Transcribe the listing below only from the line with "Instruction: Toggle the" up to and including the line with "Open the Format".

· · ·

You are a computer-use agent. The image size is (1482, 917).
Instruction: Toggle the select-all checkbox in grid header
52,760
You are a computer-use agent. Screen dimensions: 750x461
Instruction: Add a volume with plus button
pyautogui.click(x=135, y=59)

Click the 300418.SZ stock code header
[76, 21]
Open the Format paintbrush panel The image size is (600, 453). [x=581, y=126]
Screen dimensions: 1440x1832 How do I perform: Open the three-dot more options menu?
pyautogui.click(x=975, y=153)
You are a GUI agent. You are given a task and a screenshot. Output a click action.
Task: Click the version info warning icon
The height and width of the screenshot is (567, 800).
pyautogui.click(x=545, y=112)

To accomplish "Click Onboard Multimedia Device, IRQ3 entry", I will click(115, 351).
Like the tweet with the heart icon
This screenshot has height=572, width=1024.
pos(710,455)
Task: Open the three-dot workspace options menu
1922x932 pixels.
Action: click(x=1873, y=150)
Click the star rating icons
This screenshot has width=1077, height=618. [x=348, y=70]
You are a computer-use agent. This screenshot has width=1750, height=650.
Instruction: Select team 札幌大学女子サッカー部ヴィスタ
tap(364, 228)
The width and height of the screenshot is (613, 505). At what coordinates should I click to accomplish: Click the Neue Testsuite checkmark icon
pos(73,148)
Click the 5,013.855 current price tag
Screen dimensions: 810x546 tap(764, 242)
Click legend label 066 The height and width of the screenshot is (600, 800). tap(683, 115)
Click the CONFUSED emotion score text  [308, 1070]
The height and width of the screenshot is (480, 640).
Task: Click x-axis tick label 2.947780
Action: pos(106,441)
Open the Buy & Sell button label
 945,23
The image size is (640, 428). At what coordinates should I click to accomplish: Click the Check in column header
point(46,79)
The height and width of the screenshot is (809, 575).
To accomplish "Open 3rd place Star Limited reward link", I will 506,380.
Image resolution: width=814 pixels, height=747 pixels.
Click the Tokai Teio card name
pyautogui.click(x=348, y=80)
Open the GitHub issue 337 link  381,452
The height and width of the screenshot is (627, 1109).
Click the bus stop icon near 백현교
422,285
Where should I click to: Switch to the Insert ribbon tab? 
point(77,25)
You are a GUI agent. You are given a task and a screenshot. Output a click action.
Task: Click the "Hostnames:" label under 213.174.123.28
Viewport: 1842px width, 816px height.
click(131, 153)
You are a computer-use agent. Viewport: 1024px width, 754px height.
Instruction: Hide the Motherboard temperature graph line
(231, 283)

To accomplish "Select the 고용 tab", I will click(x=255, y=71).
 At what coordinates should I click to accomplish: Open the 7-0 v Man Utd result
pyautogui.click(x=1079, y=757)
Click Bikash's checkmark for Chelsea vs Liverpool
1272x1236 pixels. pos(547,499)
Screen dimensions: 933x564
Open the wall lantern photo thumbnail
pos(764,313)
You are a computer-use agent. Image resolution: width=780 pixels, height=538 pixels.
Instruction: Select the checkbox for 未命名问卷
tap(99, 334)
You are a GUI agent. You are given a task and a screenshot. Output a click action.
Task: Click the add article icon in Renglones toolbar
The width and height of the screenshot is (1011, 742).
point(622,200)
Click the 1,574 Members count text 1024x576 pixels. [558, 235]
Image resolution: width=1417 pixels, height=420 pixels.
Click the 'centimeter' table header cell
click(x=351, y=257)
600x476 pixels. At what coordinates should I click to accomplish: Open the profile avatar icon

· · ·

* **Solution for this task**:
Instruction: Toggle the select-all checkbox in grid header
52,760
You are a computer-use agent. Screen dimensions: 750x461
Instruction: Add a volume with plus button
pyautogui.click(x=135, y=59)

Click the 300418.SZ stock code header
[76, 21]
Open the Format paintbrush panel The image size is (600, 453). [x=581, y=126]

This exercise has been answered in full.